▶ [WHAT TO WORK ON]
Write out, word for word, the part of the passage on saving water and heat in trailers starting with "Again about oil" and going on through "back to us.".

▶ [GIVEN PASSAGE]
---+---
I have been using a pressure cooker made for microwave. When you open it, there is practicaly no steam left.
Small stuff like that make a big difference.
Mike likes to take hot -very hot- showers: that's not good.
Here is how I shower (PIX available on Halloween):
we have a bucket in the bathub, with a bucket seat from Sears. I pour water in a big metal bowl in the sink and use it to shower.
The difference: after Mike takes a shower, you cannot see a thing in the mirrors. Not so when done my way.
And when you do that at home, it's good practise when you have to boondock, like we often have to do at festivals. With a 25 gallons (I think) fresh water tank, for up to 6 days, that's a lot of plastic jugs to carry, sometimes on foot, up-hill,... Gives you great habits afterwards.

You learn little things like that over the years.

Again about oil filled radiators:
Mike's 82 years old mother decided late November to come and see an eclipse and meteor shower. We warned her about bellow freezing temp. we had had several nights.
She stays in our #1 (1971 25'). We have not used the furnace in there for years and did not want her to have bad surprises in the middle of the night. So, the only source of heat were 2 oil filled radiators. She ended up turning them way down at night. This is in a trailer which had very little work done to make it livable in winter. OK, it went down maybe only to 30 at night. But, basicaly, no drapes, leaky window seals,.....
You don't have to heat the "whole" place. We put one under the table and wheel it in the bedroom at night. Works fine and it's clean and 100% safe.
I am sure tips, small and big will come back to us.
---+---
▶ [DATA FOR REVIEW]

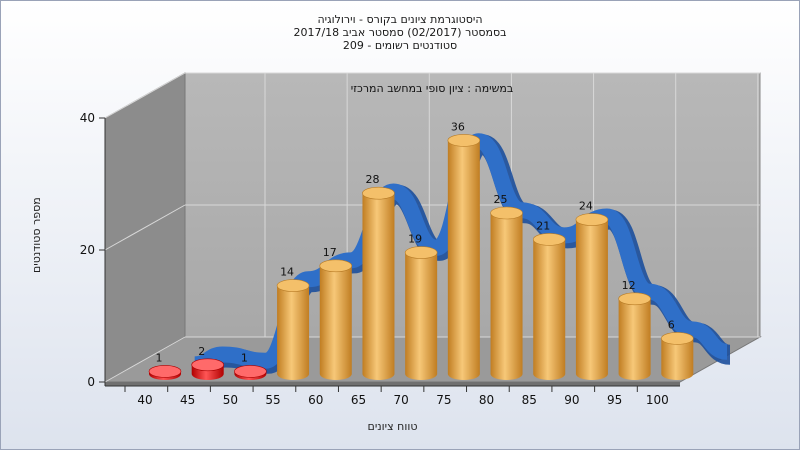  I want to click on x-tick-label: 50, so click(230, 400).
---+---
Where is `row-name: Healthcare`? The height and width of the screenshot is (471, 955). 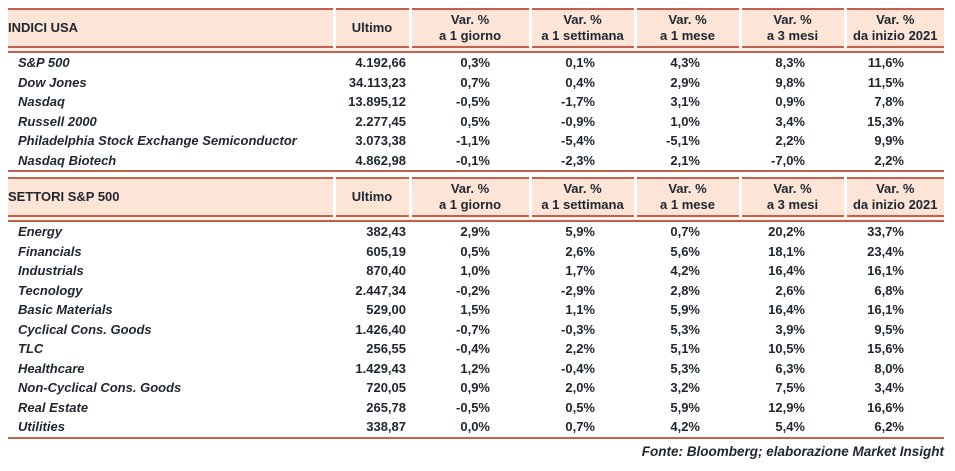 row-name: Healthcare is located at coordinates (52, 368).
---+---
▶ [REPLY TO THE EXERCISE]
Again about oil filled radiators:
Mike's 82 years old mother decided late November to come and see an eclipse and meteor shower. We warned her about bellow freezing temp. we had had several nights.
She stays in our #1 (1971 25'). We have not used the furnace in there for years and did not want her to have bad surprises in the middle of the night. So, the only source of heat were 2 oil filled radiators. She ended up turning them way down at night. This is in a trailer which had very little work done to make it livable in winter. OK, it went down maybe only to 30 at night. But, basicaly, no drapes, leaky window seals,.....
You don't have to heat the "whole" place. We put one under the table and wheel it in the bedroom at night. Works fine and it's clean and 100% safe.
I am sure tips, small and big will come back to us.